Sylvia Neil focused her analysis of the Hobby Lobby and Conestoga cases on the contradictions raised by the plaintiffs’ position. She argued that their assertion of religious liberty was a “false positive.” It is not a question of the owners/shareholders’ faith versus a women’s right to contraceptives but rather, she maintained, it is a question of whose beliefs to uphold. The Founding Fathers, Neil reflected, embraced liberty but were wary of religious establishments. They were clear that the government could not favor one religion over another, nor impose religion on non-believers. Neil noted Justice John Paul Stevens’ concurring opinion in Boerne v. Floreshad cautioned that the RFRA statute “provided the Church with a legal weapon that no atheist or agnostic can obtain. This governmental preference for religion, as opposed to irreligion, is forbidden by the First Amendment…”

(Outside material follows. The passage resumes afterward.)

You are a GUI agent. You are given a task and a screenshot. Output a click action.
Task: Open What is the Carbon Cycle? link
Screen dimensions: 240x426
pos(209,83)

Audience discussion, following Chaiten and Neil’s presentations, broadened the speculative parameters of issues pertinent in Hobby Lobby and Conestoga. Questions were asked as to whether or not the Justices’ own religious beliefs would influence their decision since six of the nine members on the Court are Catholic and three Jewish. The concept that health care benefits were actually protected as “earned” parts of a salary was explored. Others questioned why Hobby Lobby and Conestoga did not just choose to opt out of health insurance plans all together and just pay the $2,000 per employee government penalty fee for not providing affordable health care coverage to their employees. Yet, the elephant in the room remained the key question: How can any of these issues override the importance of protecting women’s health?